Saibal Chatterjee of NDTV rated 1.5/5 stars and said that "Mere Husband Ki Biwi, a stoop and stumble affair, sets the bar conveniently low but, strangely, struggles to top even that. It isn't a victim of its ambition, but of the singular lack of it."
Shubhra Gupta of The Indian Express also gave 1.5 stars and observed that "This is the kind of film that tells you why Bollywood is where it is. You take your stars Arjun Kapoor, Bhumi Pednekar and Rakul Preet Singh and then stuff the film with a supporting cast that works as a buffering collection of one-liners."
Bollywood Hungama noted "MERE HUSBAND KI BIWI is built on an interesting premise and is elevated by strong performances from its lead actors. While the storytelling could have been more compelling, the film still offers moments of entertainment. At the box office, positive word of mouth can help it carve its space despite competition from CHHAAVA." Rating: 3/5 stars

Rahul Desai of The Hollywood Reporter India commented about it that "Mere Husband Ki Biwi could have been better—if everything about it were better. In an industry flooded with biopics and remakes, even a flawed rom-com feels like a relief. It’s harmless and semi-functional, and in today’s times, that’s enough."

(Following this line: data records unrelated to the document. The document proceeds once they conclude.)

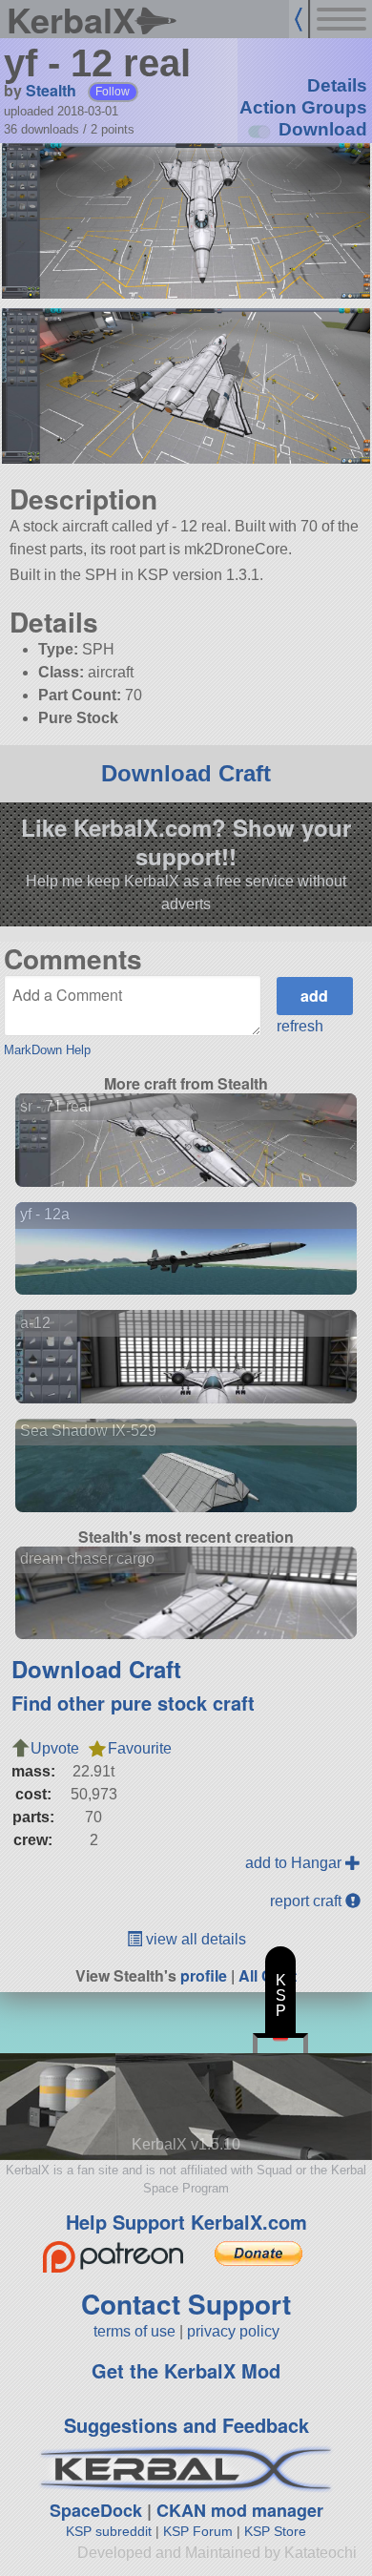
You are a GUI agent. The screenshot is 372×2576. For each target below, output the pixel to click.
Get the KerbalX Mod (186, 2370)
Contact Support (186, 2303)
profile (203, 1975)
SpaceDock (96, 2510)
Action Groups (303, 107)
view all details (194, 1939)
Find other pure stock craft (133, 1702)
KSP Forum (198, 2531)
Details (337, 85)
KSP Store (275, 2531)
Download (323, 129)
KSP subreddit (109, 2531)
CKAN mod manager (239, 2510)
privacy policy (233, 2331)
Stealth (51, 90)
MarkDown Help (47, 1050)
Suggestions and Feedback (186, 2425)
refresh (300, 1026)
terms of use (134, 2331)
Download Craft (186, 773)
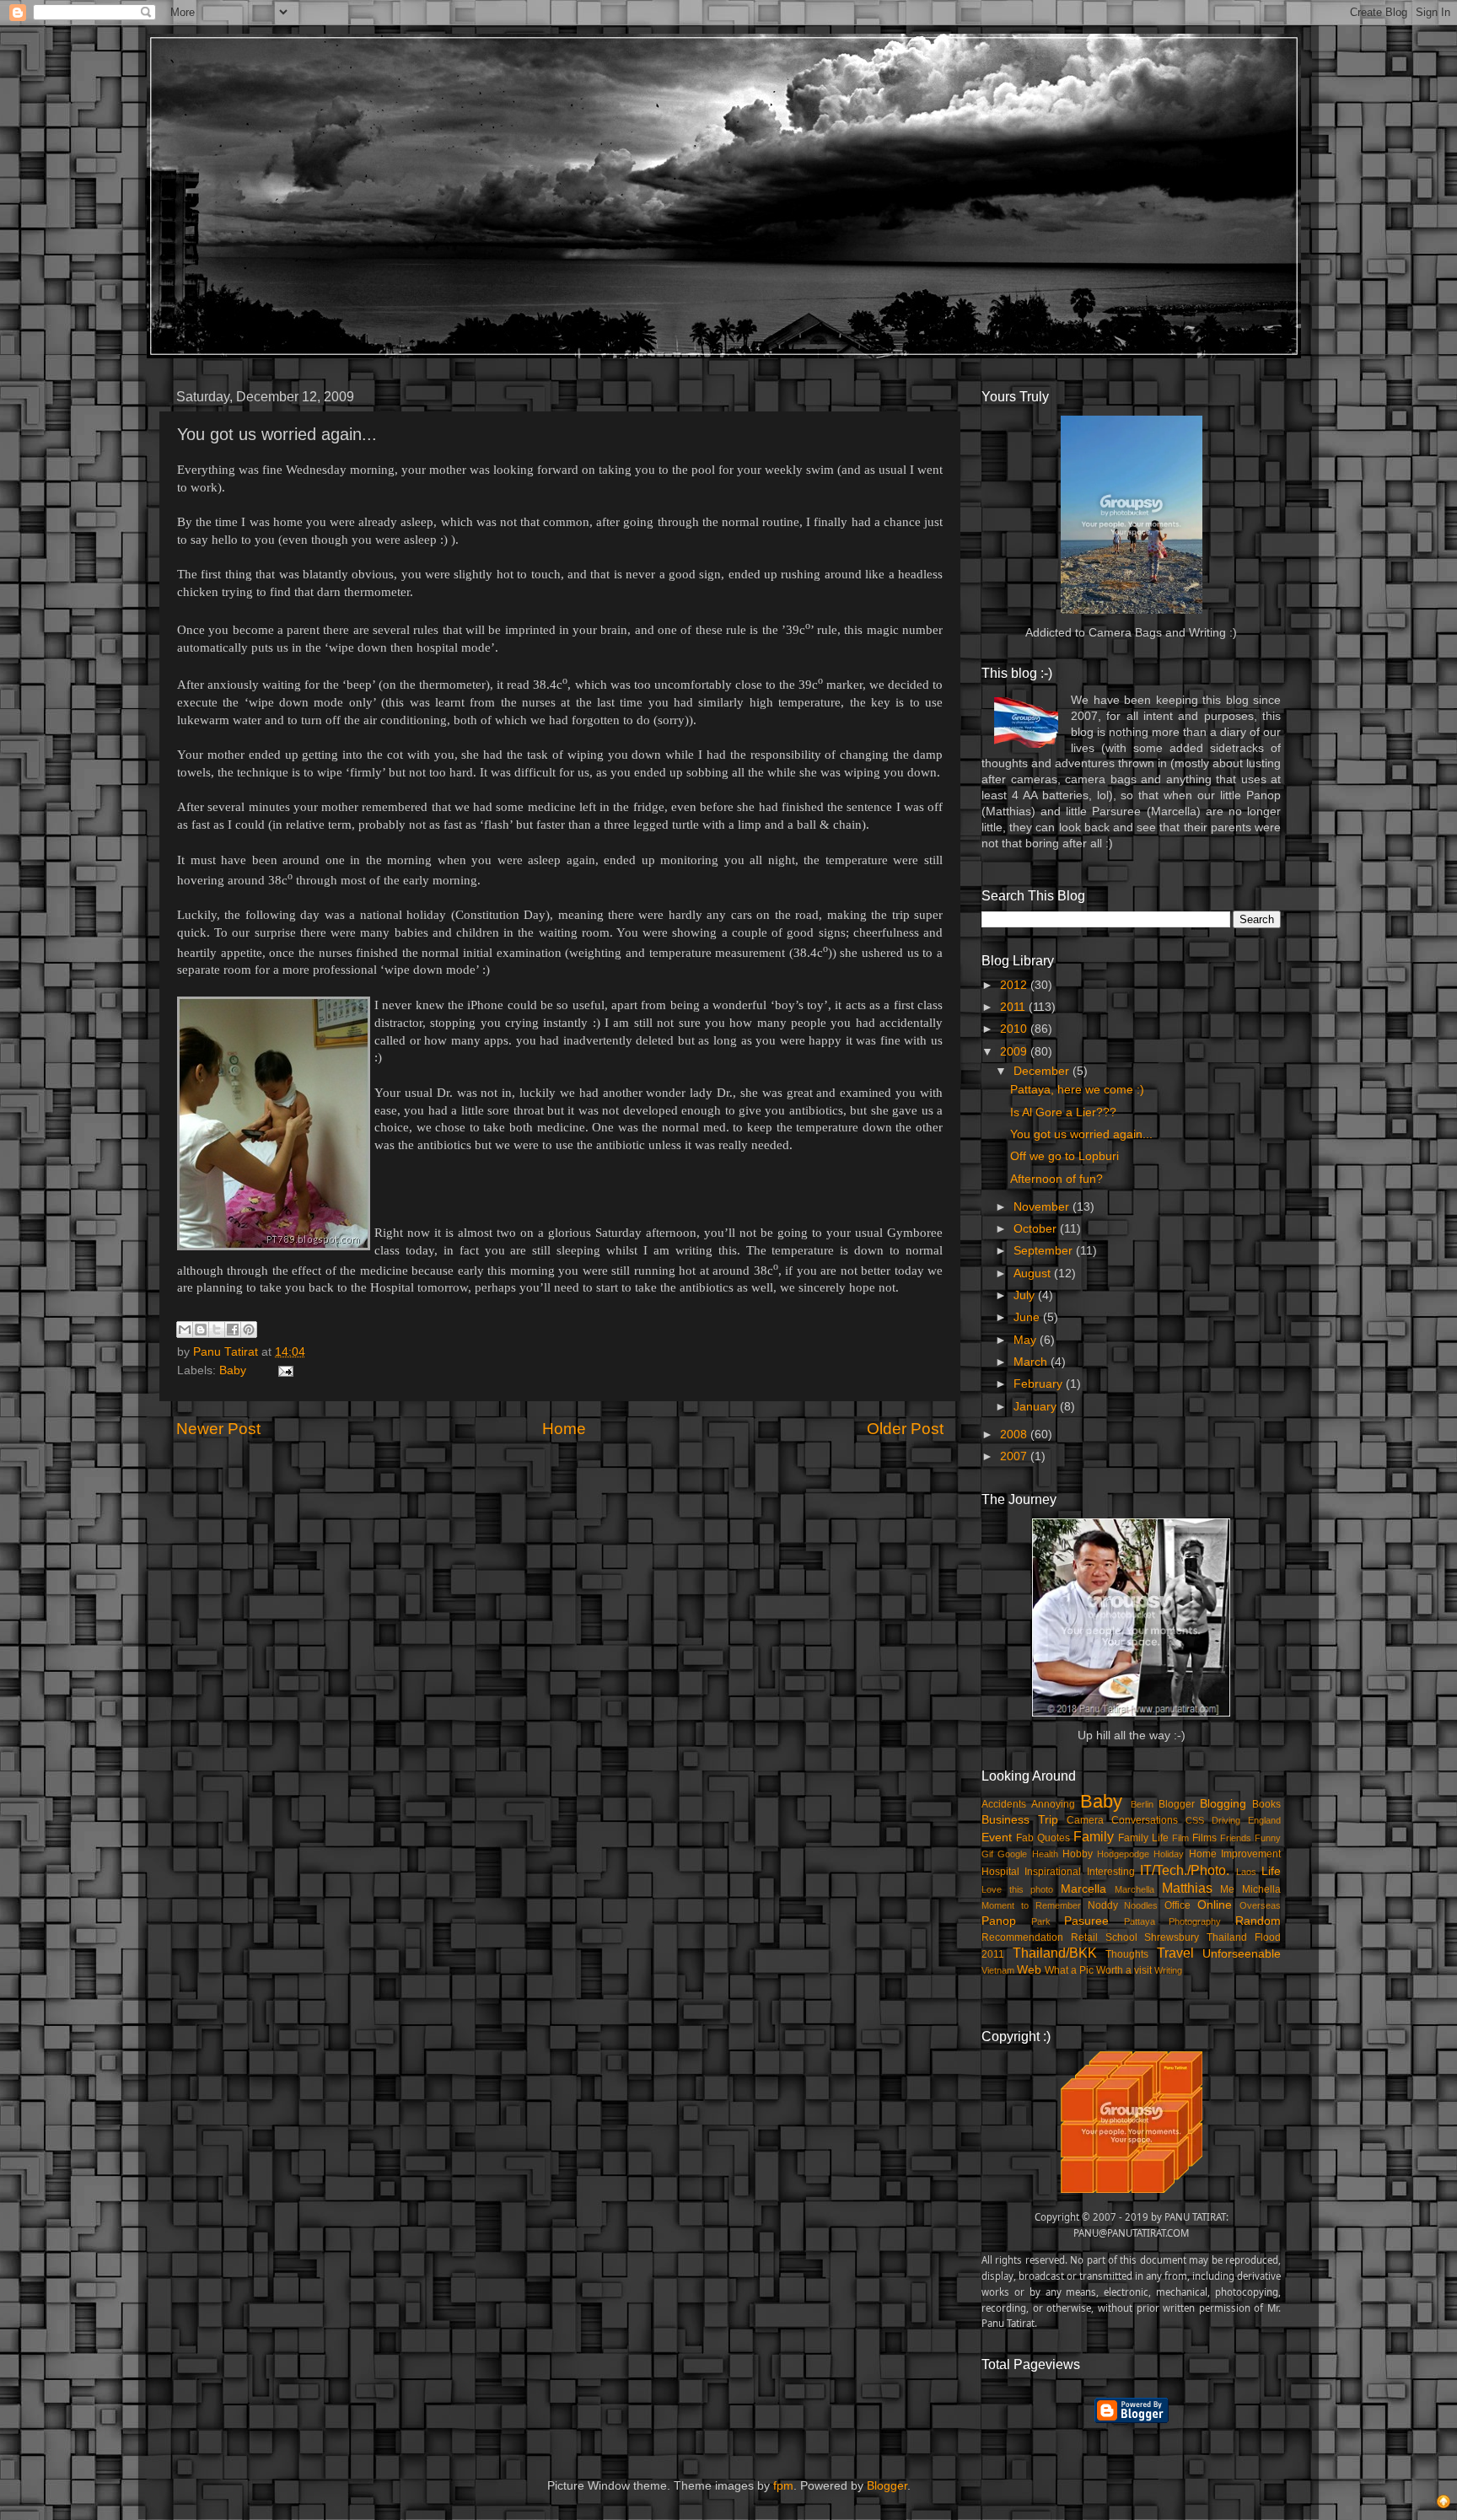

India Today noted "Mere Husband Ki Biwi is a generic Hindi film that checks all the boxes but doesn't necessarily impress...Arjun Kapoor, Bhumi Pednekar, and Rakul Preet Singh are all good but they can't rise above the material." Rating: 2.5/5 stars

Devesh Sharma of Filmfare commented "Mere Husband Ki Biwi is a chaotic love triangle served with an extra helping of melodrama. Be warned of sex jokes and potty humour," Rating: 3/5 stars
Anuj Kumar of The Hindu commented that "Director Mudassar Aziz takes a long time to find his groove in this unremarkable triatomic fission"
Rishabh Suri of Hindustan Times gave 2.5 stars and said that in his review that "Overall, Mere Husband Ki Biwi had the potential to be hilarious. It tries hard, and credit to the makers for the attempt. But it falls short."
Ganesh Aaglave of Firstpost observed that "Mere Husband Ki Biwi is not flawless but what makes it worth watching is its relevance and believability of the storytelling"
Deepa Gahlot of scroll.in said about the film that "It is neither funny nor dramatic enough."
Pratikshya Mishra of The Quint gave 2.5 stars and said that "I often find myself asking a very basic question once a film’s end credits roll: “Is this a bad film?” It helps remove the film from all the hype surrounding it and the otherwise unnecessary context and look at it in its barebones form. In that sense, Mere Husband Ki Biwi isn't bad. It's just a wasted opportunity. Mere Husband Ki Biwi upsets not because of the film it is but because of the film it could have been."